* [REQUIREMENT]
The task calls for the line containing "876x510 pixels." and all later lines, through the end of the entries below, to be set down exactly and without pictures.
++++++
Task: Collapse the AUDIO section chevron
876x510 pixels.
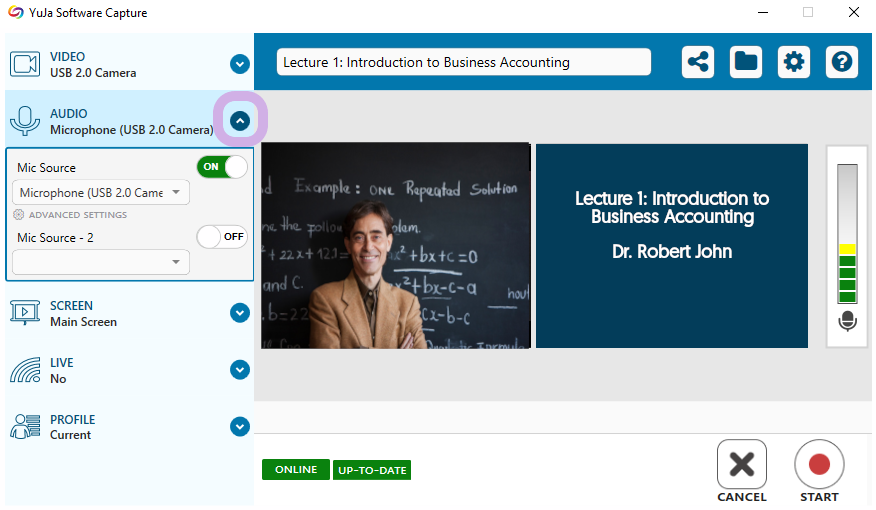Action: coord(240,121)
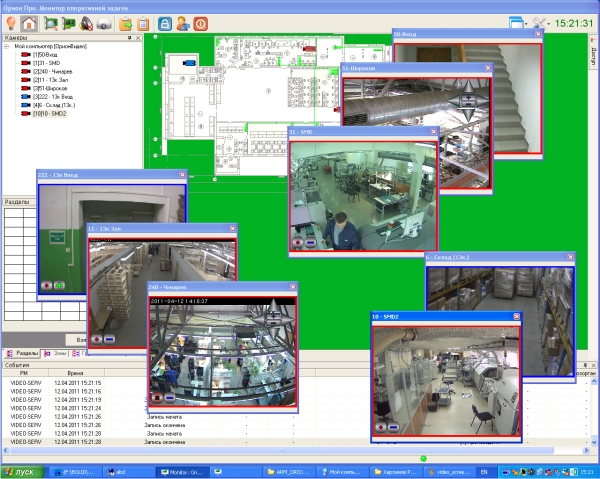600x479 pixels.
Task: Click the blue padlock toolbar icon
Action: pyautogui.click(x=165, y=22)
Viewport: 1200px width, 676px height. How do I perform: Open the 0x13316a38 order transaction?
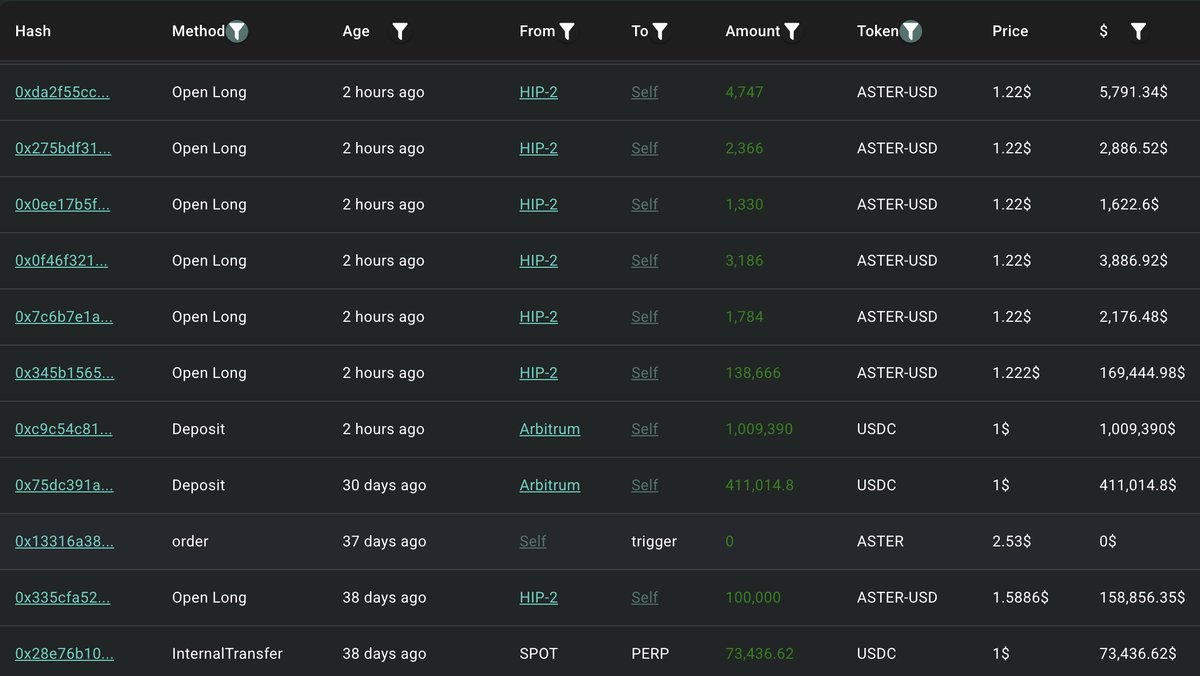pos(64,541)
++++++
* [RESULT]
876x510 pixels.
Action: coord(240,121)
600x479 pixels.
Task: Click the blue padlock toolbar icon
Action: pyautogui.click(x=165, y=22)
Viewport: 1200px width, 676px height. How do I perform: Open the 0x13316a38 order transaction?
pos(64,541)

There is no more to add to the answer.